Start of EXCERPTED DATA

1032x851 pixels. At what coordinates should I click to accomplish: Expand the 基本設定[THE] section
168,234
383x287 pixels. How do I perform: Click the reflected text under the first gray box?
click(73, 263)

End of EXCERPTED DATA
Start of EXCERPTED DATA

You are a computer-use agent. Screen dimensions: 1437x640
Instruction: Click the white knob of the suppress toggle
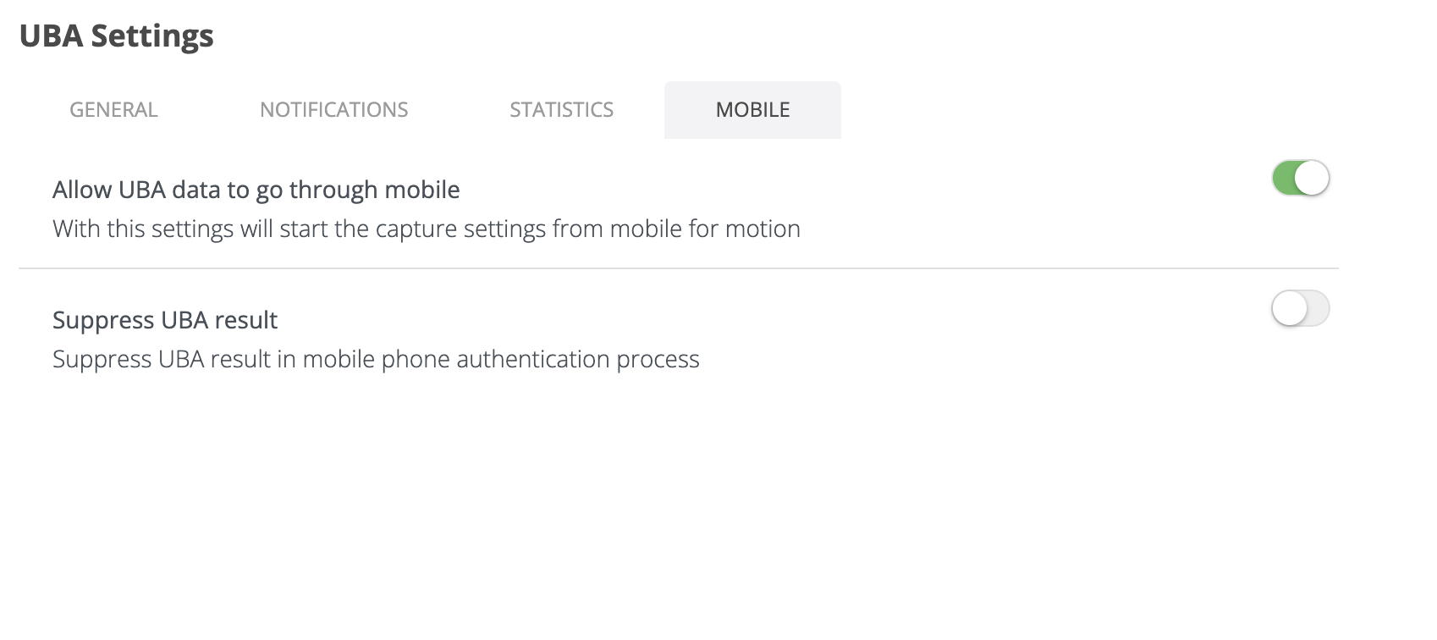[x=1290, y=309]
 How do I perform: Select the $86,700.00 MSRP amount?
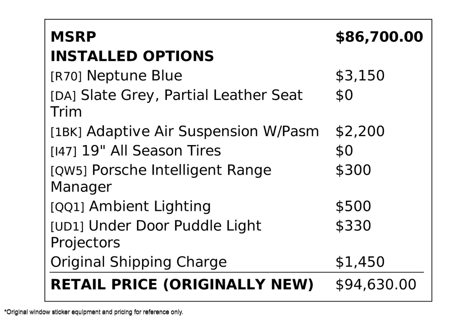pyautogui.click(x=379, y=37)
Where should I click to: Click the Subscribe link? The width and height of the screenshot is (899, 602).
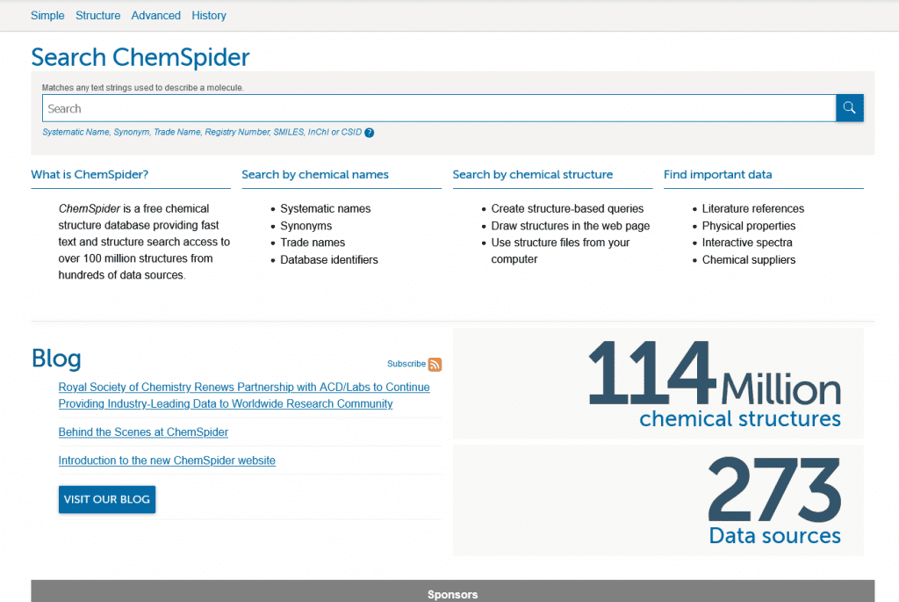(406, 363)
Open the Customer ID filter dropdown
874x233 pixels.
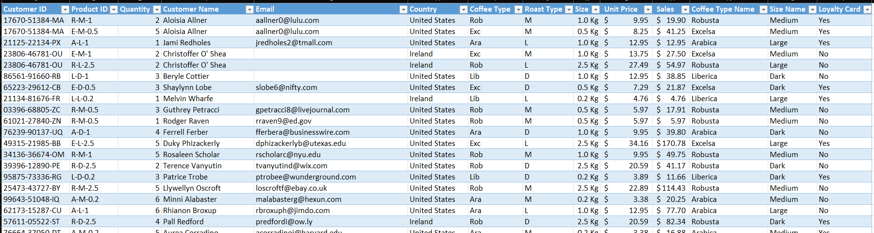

End of EXCERPTED DATA
Start of EXCERPTED DATA

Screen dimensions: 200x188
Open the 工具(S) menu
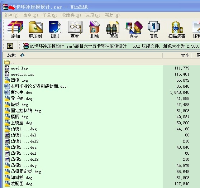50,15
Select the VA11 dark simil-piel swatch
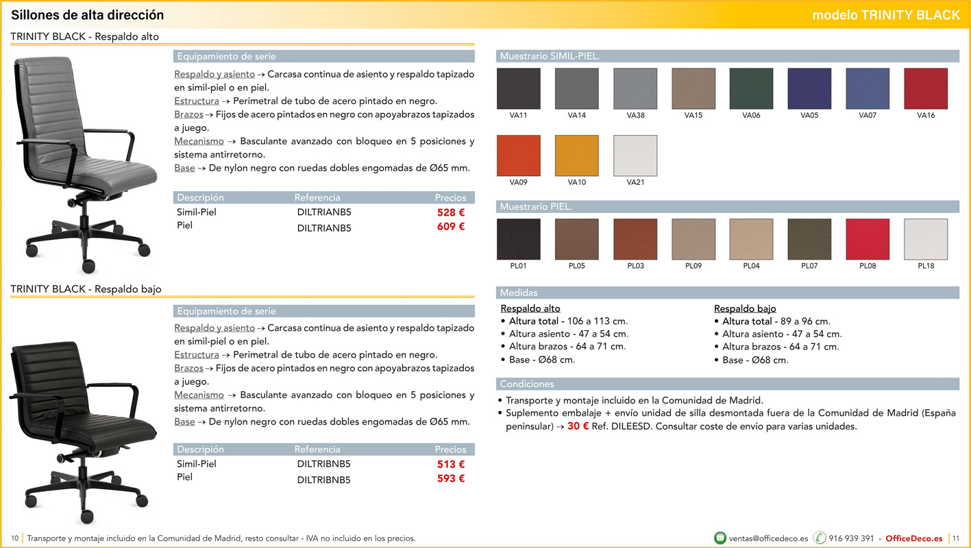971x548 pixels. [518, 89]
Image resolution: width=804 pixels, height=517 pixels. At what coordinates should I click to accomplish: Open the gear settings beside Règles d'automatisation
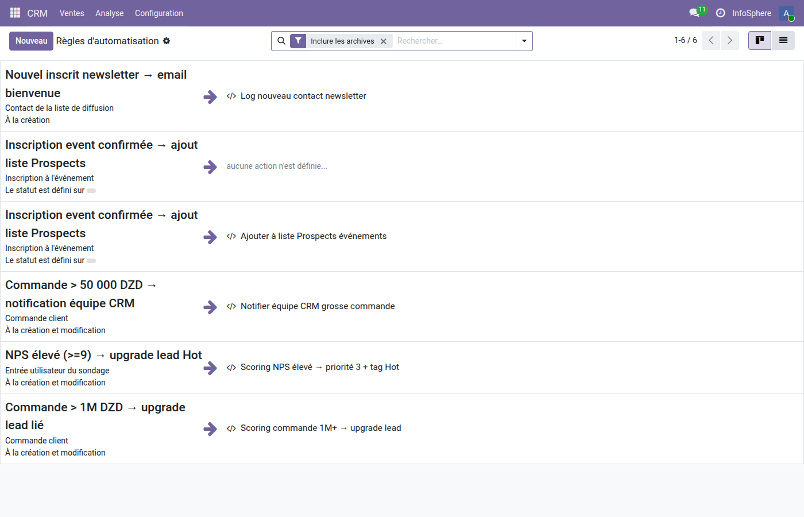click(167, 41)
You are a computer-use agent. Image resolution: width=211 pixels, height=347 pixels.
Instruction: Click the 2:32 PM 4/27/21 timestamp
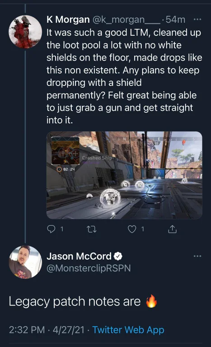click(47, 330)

End of EXCERPTED DATA

## EXERCISE DETAILS
What you return must match, character for character, the lines above from the one with "How do I perform: Select" through the one with "874x233 pixels.", minus any pictures.

## RESULT
 How do I perform: Select the $86,700.00 MSRP amount?
pyautogui.click(x=379, y=37)
Where should I click to: Click the Subscribe link? The width and height of the screenshot is (899, 602).
(406, 363)
Open the Customer ID filter dropdown
874x233 pixels.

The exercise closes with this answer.